There have been more than 330,000 cases among prison inmates, according to the Covid Prison Project, which tracks Covid-19 across the nation’s correctional facilities, and more than 1,900 deaths. Thousands more cases have been detected across the nation’s jails, where experts say Covid-19 data is scarce and hard to track. And it’s not just inmates: More than 77,000 prison staff tested positive and more than 110 have died, according to the project.
“If we just purely look at the epidemiology of Covid-19 where the outbreaks have been, it’s really hard to ignore jails and prisons,” says Lauren Brinkley-Rubinstein, an assistant professor of social medicine at the University of North Carolina at Chapel Hill and co-founder of the project. “They’ve really been the epicenter in many ways.”
As the pandemic enters a new chapter, with two authorized Covid-19 vaccines on the US market, leading public health professionals have called for incarcerated people and corrections staff to be prioritized in vaccinations. It’s the nation’s moral responsibility, several experts told CNN, but also a move that will help in the recovery of other communities.
“Prisons and jails are not a place apart, they’re very connected to the communities that they’re in,” Brinkley-Rubinstein said. “We have staff and people who are released from jail and prison, moving out of the correctional space into their home communities. And if you have exposure in prisons or jails, then you’re likely to bring that exposure into the surrounding community.”
In its vaccine-allocation recommendations, the CDC’s advisory committee listed corrections officers in Phase 1b, alongside other groups the agency deemed frontline essential workers. And while incarcerated populations aren’t explicitly mentioned in any of the phases, the group said jurisdictions may choose to vaccinate them at the same time as staff.
But weeks into vaccinations across the US, state leaders have offered few details on the vaccination of corrections facilities – and their prioritization differs vastly across the country.
Many worry that – amid an already slow vaccine rollout – hard-hit jails and prisons, and those who live and work inside, will again be left behind.
Small cells, little PPE and rampant infections
Since the pandemic’s start, jails and prisons have served as petri dishes for the virus.
The Covid-19 case rate reported in state and federal prisons was more than four times the rate of cases in the general population, according to a September report presented to the National Commission on Covid-19 and Criminal Justice. The death rate was double the rate of the general population, the commission said in December. In Texas alone, the University of Texas at Austin in November found there had been more than 230 Covid-19 deaths in the state’s correctional facilities, including both staff and incarcerated people.

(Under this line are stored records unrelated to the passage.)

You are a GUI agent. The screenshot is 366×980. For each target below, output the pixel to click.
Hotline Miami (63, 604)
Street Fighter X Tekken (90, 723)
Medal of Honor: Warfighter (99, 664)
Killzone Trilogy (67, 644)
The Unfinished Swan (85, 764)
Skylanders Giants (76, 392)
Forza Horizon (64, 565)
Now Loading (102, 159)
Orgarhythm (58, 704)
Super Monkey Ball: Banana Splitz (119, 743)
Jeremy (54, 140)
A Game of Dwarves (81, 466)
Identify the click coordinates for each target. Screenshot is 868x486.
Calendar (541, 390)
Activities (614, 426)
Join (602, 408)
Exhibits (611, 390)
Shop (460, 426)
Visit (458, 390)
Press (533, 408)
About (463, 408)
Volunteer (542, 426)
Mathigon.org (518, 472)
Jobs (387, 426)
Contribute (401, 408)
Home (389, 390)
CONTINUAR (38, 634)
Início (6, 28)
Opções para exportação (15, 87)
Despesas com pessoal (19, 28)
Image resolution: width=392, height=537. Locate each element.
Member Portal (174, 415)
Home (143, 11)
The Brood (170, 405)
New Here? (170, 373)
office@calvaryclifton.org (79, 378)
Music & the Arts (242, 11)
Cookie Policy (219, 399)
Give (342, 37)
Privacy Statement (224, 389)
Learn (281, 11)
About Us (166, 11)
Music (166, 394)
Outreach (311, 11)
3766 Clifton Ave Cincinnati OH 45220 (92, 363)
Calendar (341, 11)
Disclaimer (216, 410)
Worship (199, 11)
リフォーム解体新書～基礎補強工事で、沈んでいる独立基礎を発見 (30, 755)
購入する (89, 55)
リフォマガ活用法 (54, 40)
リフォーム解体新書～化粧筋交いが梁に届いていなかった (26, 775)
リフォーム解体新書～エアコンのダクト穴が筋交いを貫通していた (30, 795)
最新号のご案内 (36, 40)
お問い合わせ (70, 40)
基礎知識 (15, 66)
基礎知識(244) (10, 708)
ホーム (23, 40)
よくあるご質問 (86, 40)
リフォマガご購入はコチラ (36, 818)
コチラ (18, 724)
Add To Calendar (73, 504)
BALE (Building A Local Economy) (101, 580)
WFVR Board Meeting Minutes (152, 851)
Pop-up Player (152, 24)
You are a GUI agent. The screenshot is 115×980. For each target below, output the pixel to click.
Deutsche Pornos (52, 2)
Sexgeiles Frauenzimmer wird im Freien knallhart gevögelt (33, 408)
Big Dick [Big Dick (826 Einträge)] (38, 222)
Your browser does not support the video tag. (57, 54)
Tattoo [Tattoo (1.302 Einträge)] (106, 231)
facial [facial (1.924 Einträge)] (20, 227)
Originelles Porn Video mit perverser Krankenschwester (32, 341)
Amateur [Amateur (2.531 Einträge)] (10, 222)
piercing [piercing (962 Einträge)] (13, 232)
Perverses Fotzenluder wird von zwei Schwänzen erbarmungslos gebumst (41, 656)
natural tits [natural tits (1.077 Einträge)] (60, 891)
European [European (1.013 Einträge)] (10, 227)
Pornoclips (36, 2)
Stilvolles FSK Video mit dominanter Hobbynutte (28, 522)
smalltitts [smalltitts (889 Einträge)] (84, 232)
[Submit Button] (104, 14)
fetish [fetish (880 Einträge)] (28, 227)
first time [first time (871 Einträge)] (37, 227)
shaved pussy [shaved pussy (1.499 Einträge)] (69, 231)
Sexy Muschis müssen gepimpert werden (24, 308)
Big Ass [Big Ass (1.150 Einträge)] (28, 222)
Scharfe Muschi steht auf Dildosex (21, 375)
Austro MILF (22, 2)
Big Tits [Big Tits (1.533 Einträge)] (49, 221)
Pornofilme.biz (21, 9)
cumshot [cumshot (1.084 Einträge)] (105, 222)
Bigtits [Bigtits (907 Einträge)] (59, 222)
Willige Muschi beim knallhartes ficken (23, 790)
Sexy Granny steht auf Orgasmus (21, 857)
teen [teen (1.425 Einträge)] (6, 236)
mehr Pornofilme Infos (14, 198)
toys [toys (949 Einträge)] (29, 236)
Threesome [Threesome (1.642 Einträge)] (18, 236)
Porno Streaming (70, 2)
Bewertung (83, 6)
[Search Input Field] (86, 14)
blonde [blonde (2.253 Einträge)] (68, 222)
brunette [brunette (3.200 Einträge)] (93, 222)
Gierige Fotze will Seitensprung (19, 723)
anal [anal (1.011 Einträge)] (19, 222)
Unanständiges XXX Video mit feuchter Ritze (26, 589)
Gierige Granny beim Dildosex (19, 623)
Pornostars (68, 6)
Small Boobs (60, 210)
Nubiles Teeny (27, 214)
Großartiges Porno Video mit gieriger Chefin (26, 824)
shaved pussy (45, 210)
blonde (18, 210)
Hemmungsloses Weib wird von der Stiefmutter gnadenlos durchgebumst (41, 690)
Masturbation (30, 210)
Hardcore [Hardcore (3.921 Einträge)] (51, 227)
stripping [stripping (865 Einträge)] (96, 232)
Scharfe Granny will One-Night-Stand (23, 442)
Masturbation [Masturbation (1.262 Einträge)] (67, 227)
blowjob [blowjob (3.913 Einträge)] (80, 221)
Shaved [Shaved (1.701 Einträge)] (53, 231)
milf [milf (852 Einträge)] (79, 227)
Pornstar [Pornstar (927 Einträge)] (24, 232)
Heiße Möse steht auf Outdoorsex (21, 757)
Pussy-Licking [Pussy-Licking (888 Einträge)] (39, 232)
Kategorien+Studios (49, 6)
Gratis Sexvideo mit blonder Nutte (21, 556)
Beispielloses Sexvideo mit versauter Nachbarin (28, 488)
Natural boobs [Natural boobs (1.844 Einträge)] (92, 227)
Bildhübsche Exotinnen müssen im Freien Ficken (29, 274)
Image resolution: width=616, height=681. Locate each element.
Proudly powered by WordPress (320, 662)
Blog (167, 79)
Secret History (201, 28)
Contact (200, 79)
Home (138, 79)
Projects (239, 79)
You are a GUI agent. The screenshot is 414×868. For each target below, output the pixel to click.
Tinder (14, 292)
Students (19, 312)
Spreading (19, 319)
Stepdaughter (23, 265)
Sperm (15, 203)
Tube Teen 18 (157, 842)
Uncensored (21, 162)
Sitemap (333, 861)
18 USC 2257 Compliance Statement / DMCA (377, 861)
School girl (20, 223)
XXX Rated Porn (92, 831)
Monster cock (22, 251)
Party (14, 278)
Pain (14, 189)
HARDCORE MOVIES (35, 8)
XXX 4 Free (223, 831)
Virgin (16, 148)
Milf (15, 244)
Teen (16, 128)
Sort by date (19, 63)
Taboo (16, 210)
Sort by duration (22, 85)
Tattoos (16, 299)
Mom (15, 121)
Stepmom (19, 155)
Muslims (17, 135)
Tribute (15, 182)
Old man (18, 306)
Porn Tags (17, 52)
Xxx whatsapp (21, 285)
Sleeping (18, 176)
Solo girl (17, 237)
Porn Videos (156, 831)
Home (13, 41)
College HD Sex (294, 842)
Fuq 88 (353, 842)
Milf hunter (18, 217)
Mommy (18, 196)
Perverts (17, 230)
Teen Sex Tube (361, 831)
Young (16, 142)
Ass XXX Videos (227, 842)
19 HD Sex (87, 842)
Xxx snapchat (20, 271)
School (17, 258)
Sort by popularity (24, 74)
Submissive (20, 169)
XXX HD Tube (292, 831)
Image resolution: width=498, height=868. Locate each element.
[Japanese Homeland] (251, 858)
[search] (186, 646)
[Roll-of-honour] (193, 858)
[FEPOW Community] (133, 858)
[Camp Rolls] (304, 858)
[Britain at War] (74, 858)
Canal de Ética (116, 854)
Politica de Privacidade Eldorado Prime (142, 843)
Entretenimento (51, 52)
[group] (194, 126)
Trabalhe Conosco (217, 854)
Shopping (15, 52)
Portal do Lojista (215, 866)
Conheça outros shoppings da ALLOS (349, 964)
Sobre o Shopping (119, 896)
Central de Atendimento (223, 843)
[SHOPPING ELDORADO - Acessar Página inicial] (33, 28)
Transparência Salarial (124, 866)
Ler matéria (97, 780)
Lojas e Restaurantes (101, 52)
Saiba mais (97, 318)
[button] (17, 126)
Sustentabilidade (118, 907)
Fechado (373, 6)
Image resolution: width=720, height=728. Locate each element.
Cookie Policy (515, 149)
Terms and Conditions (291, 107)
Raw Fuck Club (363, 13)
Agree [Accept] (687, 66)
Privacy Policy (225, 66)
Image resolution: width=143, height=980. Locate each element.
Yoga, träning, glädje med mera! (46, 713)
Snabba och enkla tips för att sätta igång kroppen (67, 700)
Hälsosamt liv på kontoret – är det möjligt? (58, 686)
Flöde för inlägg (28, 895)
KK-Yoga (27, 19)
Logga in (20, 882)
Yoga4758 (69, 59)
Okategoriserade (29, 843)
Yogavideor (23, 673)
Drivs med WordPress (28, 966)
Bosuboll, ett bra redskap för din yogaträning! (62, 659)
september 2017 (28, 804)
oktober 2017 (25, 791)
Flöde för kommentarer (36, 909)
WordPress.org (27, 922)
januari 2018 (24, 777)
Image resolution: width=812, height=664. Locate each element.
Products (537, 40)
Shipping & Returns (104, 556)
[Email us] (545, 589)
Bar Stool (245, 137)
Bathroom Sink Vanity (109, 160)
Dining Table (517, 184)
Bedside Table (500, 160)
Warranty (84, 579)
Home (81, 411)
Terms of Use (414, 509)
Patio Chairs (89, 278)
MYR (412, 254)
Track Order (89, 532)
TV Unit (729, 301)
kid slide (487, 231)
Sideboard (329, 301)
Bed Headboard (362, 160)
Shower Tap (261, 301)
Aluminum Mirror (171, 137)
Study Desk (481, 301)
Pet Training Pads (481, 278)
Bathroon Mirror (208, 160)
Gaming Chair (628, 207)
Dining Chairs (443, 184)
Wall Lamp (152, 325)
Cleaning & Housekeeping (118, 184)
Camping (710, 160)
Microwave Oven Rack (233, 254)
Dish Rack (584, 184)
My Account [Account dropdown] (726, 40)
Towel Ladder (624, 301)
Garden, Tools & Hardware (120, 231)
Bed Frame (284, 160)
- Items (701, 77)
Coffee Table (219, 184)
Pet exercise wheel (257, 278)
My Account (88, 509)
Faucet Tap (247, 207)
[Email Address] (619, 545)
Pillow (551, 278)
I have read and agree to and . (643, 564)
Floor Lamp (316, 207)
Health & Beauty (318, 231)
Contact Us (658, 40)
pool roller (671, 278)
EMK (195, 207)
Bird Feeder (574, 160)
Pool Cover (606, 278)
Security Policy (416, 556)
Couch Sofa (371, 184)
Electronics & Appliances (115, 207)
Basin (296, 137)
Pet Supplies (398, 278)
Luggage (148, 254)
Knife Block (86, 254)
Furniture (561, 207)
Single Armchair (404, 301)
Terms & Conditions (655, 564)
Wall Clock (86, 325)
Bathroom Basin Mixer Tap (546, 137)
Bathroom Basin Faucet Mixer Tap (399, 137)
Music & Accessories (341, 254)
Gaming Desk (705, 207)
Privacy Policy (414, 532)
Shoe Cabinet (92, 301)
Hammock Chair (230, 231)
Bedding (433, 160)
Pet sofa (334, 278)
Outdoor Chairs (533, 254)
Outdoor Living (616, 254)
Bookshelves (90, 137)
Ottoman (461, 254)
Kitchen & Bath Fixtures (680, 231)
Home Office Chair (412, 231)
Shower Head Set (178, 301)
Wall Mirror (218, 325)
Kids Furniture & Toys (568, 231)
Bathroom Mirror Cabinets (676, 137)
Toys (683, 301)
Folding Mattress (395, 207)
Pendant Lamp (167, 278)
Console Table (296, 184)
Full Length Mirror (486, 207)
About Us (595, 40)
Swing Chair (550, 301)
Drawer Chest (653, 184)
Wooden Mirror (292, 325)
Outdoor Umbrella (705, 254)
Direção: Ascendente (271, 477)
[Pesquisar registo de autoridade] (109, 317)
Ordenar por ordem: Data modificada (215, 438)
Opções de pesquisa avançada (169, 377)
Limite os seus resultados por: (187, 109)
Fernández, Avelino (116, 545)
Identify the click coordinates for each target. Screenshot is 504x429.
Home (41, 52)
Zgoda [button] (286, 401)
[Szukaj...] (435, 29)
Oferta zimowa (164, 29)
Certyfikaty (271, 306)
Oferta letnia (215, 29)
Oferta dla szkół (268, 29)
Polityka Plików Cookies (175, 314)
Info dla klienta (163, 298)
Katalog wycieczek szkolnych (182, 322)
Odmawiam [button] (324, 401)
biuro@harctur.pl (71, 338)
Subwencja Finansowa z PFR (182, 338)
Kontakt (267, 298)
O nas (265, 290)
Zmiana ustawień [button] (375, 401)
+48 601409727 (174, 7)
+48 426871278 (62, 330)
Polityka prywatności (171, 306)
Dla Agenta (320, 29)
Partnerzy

“If you look at the housing areas – cells, for example – there may be a 45-foot square foot cell with two people in it. You can’t socially distance in a cell that size,” Michele Deitch, the study’s lead author, previously told CNN. “It’s an open toilet next to the bunk bed. All of the things that you want to do to take precautions in the outside world, you can’t do there.”
But that’s not all. While jails and prisons struggled with proper isolation protocols, many did not provide adequate personal protective equipment, the commission’s report said, and testing and contact-tracing strategies varied by area.
Nonprofit Essie Justice Group and online racial justice organization Color of Change surveyed more than 700 people with an incarcerated loved one and found more than half of responders said their loved one had at least one underlying health condition the CDC deems at higher risk for Covid-19 complications. About 30% said their loved one did not have access to medical care. Only 16% said their loved one’s corrections facility practiced any kind of social distancing.
“The conditions inside are abhorrent,” said Rena Karefa-Johnson, director of campaigns and advocacy at the Essie Justice Group. “Incarcerated people should have the same access to the vaccine, level of care and timeliness as people outside.”
Protective gear wasn’t sufficient for staff either and it’s often “still a fight” to get some, said Jeff Ormsby, executive director for AFSCME Texas Corrections Union.
“We’re hearing issues all the time of officers having to wear the same mask for 10 to 15 days,” he said. “Being sent into quarantine units without the proper gear.”